Opinion
No. C 06-00963 CW (EDL)
08-11-2011
ORDER GRANTING MOTION TO QUASH
Plaintiffs have filed a motion to quash three deposition subpoenas issued to class members who submitted but then withdrew declarations in support of class certification. The Court granted a request to hear the motion to on shortened time in light of the upcoming class certification discovery cutoff. Having determined that this motion is appropriate for resolution without the need for oral argument, the Court hereby GRANTS the motion to quash.
The parties do not dispute that this Court has jurisdiction to determine the dispute over the subpoenas even though they were issued in the Central District of California, the Eastern District of North Carolina, and the District of Minnesota, because the declarants consent to have this Court resolve the issue. Lehe Decl. ¶ 21; Fincher v. Keller Industries, Inc., 129 F.R.D. 123, 125 (M.D.N.C. 1990) (noting that issuing court hears non-party subpoena disputes unless non-party consents to transfer the discovery matter to the trial court).
In support of their motion for class certification, Plaintiffs submitted 46 declarations from proposed class members. Defendants produced the declarants' personnel files and Plaintiffs produced the declarants' documents on a rolling basis as received, to the extent that the parties were able to obtain these documents. Defendants have taken the depositions of at least 28 of the declarants throughout the United States and abroad, and several more depositions are scheduled to occur prior to the class certification discovery cutoff of August 26. However, three of the declarants on whom deposition subpoenas were served informed counsel that they cannot sit for a deposition under any circumstances for various personal reasons. They therefore withdrew their declarations in support of class certification. Despite these declarants' withdrawal of their declarations and Defendants' knowledge of their personal hardships (e.g., obligations to care for an infant, possible job retaliation against a relative, and financial hardship), Defendants still seek to enforce these three deposition subpoenas.
Having withdrawn their declarations, these three declarants are on equal footing with unnamed, absent class members.

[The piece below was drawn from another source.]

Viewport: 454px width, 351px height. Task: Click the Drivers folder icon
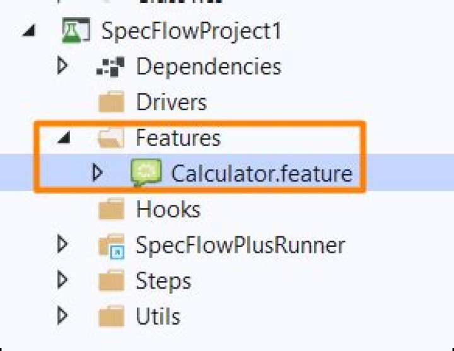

See Feldman v. Motorola, Inc., 1992 U.S. Dist. LEXIS 20586, *19-20 (N.D. Ill. Nov. 5, 1992) (applying absent class member standard to named class members who had withdrawn); Cornn v. UPS, 2006 U.S. Dist. LEXIS 69196, *6-7 (N.D. Cal. Sept. 14, 2006) ("[n]othing in Rule 23 suggests that class members are deemed 'parties'" for purposes of deposition). Thus, Defendants must show that: (1) the discovery is not designed to take undue advantage of class members or to reduce the size of the class, (2) the discovery is necessary, (3) responding to the discovery requests would not require the assistance of counsel, and (4) the discovery seeks information that is not already known by the proponent. McPhail v. First Command Fin. Planning, Inc., 251 F.R.D. 514, 517 (S.D. Cal. 2008).

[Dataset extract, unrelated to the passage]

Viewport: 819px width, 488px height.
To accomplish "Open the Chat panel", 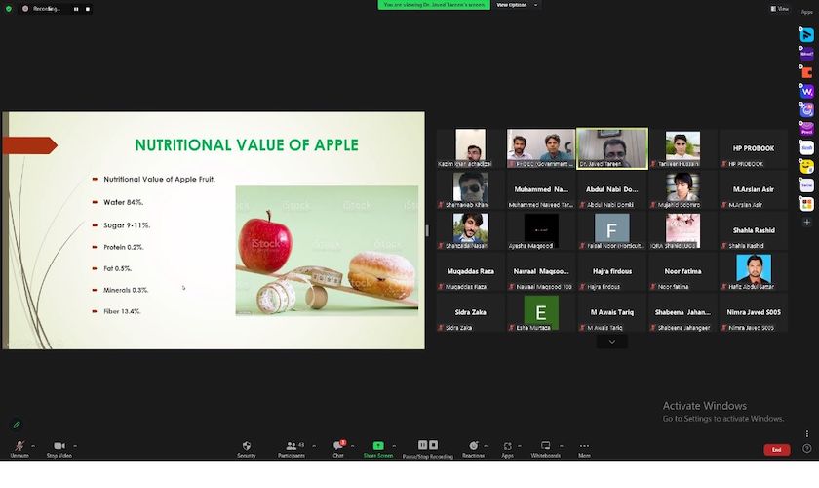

Defendants' insistence on these three depositions, despite the significant other discovery it has already obtained to support its opposition to class certification, indicates a possible attempt to unduly burden these class members. Defendants knew that one of the declarations was withdrawn prior to issuance of the subpoena and the others were subsequently withdrawn, so the effect of these depositions which entail personal hardship is to burden the declarants for previously participating in the litigation. Defendants have made insufficient effort to address these individual's personal hardships relating to the depositions.
Further, the depositions do not appear to be "necessary." These individuals have withdrawn their declarations so the Court will not consider them in ruling on the class certification motion. Additionally, this is essentially a breach of contract dispute over whether class members were paid the amount Defendants were contractually required to pay them, and the employment documents themselves (contracts, deputation agreements, earnings statements, appropriation of tax refund checks) are likely the most important evidence. Further, Defendants have or will take many depositions of other class members. Defendants have not shown why depositions from these three individuals, as opposed to the multiple others already or about to be deposed or the documents previously produced, are needed when they have significant other evidence to support their class certification opposition already.

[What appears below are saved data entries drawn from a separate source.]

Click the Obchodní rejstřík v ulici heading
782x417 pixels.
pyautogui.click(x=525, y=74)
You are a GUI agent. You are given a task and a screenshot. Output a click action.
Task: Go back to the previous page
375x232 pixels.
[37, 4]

Further, the information to be gathered from these individuals, even if relevant, can largely be obtained from other sources within Defendants' control. For example, information about the veracity of the statements in the withdrawn declarations is available in Defendants' personnel files for each of the three individuals, as well as documents produced by at least two of the declarants. Defendants' failure to retain complete personnel records should not be used as a reason to subject the individuals to depositions. Information relating to the case more generally has also been obtained from other class members' depositions and will be obtained during eight additional depositions scheduled for the coming weeks.
Even if they were not subject to a higher standard for absent class members, the deposition subpoenas would still be quashed as unduly burdensome. See Fed. R. Civ. P. 45(c)(1) ("[a] party or attorney responsible for issuing and serving a subpoena must take reasonable steps to avoid imposing an undue burden or expense on a person subject to the subpoena."). Complying with the subpoenas would impose a significant burden by requiring the declarants to neglect significant demands of their families and employers to sit for depositions, and outweighs the relatively minimal relevance or necessity of the depositions in the context of class certification.
Plaintiffs' motion to quash is GRANTED.